Balson, 6-foot-0 and 200 pounds, is expected to practise with the Blazers today and should be in their lineup for road games Friday (Spokane Chiefs) and Saturday (Tri-City Americans). The Blazers next play at home on Nov. 23 when the Kootenay Ice comes calling.
Balson is good friends with winger Ryan Hanes, the only other Kamloops product on the Blazers’ roster. Hanes is 19, meaning the two played minor hockey together every second season.
“We’re pretty good friends,” Balson said, adding that they are offseason training partners.
Barnett, meanwhile, also appears in need of a fresh start.
The Blazers acquired him after he scored 21 goals as a 17-year-old with the Vancouver Giants. Barnett, from Scottsdale, Ariz., scored 17 goals last season, and set up 30 others; however, his offence all but disappeared this season. He had six points, four of them goals, in 16 games, after missing the first three games with a knee injury suffered in camp with the NHL’s New Jersey Devils. He scored three of his goals in a three-game stretch during a swing into Alberta last month, but is pointless in his last seven games.

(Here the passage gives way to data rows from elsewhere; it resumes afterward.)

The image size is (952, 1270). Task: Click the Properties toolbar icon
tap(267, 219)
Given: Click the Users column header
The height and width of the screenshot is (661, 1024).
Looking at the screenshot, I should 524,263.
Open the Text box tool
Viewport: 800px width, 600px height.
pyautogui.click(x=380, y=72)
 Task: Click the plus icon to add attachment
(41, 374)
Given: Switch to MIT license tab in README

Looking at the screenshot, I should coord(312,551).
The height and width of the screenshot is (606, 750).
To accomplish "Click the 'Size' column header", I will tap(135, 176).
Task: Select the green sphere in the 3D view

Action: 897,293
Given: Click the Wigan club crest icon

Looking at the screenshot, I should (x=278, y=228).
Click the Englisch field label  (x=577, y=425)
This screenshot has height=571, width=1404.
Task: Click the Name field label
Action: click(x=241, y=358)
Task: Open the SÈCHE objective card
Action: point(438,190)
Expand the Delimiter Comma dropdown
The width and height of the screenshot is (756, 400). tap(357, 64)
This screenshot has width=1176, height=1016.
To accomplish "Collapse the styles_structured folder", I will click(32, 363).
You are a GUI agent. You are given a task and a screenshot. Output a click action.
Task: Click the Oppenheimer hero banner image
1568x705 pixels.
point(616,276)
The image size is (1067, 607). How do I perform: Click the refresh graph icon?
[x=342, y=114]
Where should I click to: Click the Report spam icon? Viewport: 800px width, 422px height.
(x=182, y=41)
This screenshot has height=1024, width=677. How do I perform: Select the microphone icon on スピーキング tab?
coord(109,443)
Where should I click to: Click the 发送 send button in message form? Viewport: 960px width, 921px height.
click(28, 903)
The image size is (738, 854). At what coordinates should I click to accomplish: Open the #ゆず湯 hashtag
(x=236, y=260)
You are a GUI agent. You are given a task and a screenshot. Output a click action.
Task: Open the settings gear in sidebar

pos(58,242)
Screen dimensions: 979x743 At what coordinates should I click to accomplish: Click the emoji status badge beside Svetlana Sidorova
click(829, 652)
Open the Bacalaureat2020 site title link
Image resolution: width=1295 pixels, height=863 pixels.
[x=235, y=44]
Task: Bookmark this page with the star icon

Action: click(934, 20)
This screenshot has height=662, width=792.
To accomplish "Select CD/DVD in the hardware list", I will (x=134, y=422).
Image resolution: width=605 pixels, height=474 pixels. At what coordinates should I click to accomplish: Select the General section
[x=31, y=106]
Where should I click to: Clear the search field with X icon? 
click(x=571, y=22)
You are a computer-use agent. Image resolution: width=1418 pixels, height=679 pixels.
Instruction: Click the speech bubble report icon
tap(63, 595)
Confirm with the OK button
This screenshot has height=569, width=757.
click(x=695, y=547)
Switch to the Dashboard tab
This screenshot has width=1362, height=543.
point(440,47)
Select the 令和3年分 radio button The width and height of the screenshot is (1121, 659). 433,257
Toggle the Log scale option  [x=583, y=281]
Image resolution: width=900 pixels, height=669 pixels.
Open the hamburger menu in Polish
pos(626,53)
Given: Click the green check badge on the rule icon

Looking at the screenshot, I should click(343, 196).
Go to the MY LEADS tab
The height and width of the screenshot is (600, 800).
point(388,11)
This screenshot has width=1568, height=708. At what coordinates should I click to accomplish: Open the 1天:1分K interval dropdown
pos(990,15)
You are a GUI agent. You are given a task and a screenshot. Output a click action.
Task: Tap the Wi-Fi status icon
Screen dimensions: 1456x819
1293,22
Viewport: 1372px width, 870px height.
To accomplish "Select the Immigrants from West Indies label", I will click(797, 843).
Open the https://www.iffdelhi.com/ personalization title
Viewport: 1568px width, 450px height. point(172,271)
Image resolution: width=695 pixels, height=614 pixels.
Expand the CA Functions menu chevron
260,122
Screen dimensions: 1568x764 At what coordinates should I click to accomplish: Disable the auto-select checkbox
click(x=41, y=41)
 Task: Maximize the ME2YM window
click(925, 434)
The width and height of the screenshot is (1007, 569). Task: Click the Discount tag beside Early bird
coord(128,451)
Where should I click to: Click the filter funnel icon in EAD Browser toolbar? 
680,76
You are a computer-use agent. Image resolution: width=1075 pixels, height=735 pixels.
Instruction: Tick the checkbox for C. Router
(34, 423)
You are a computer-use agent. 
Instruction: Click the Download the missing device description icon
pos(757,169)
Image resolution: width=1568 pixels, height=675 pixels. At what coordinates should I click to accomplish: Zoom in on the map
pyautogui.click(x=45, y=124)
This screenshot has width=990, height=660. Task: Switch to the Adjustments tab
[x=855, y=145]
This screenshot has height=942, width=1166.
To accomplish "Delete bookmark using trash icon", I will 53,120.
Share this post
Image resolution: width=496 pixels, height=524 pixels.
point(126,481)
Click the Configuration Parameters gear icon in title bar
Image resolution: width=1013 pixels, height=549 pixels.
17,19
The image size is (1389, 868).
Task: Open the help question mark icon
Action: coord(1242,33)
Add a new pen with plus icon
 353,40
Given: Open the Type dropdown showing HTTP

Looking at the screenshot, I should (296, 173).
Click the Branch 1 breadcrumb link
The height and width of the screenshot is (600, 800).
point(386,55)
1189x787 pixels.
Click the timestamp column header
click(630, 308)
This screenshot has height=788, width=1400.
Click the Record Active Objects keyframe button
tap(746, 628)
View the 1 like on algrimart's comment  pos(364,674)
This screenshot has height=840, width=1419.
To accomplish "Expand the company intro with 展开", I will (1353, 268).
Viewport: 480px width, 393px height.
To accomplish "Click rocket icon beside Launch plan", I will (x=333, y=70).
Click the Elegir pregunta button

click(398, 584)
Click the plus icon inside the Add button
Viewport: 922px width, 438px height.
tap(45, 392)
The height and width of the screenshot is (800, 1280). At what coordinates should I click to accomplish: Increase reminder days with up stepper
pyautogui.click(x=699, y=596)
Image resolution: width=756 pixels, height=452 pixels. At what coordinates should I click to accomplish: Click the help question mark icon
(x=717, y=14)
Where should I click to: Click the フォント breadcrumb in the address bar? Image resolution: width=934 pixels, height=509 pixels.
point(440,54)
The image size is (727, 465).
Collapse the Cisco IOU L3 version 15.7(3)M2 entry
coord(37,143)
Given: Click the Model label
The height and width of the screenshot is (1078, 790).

Barnett played a handful of games alongside left-winger Brendan Ranford and centre Chase Schaber, but that unit was dismantled after the three were a combined minus-8 — Barnett was minus-2 — in a 5-3 loss to the visiting Red Deer Rebels on Friday night.
On Saturday, Barnett was playing alongside Schaber and Matt Needham in a 5-2 victory over the visiting Edmonton Oil Kings. The three were, at best, nondescript.
The Silvertips (5-14-3) are doing some reworking in their forward ranks. Last week, they sent veteran Tyler Maxwell, 20, home to await a trade. He is the franchise’s all-time leading goal scorer. And, on Sunday, they acquired forward Teal Burns, 19, from Prince Albert for a 2013 sixth-round bantam draft pick.
JUST NOTES: Barnett’s departure leaves F Chase Souto, 17, as the lone American on the Blazers’ roster. The club traded D Brandon Underwood, who is from San Marcos, Calif., to the Regina Pats over the summer. . . . Souto is from Yorba Linda, Calif. . . . The Blazers are carrying 23 players, including two goaltenders and eight defencemen. That doesn’t include RW Jordan DePape, who is on the long-term injury list after undergoing shoulder surgery on Nov. 4.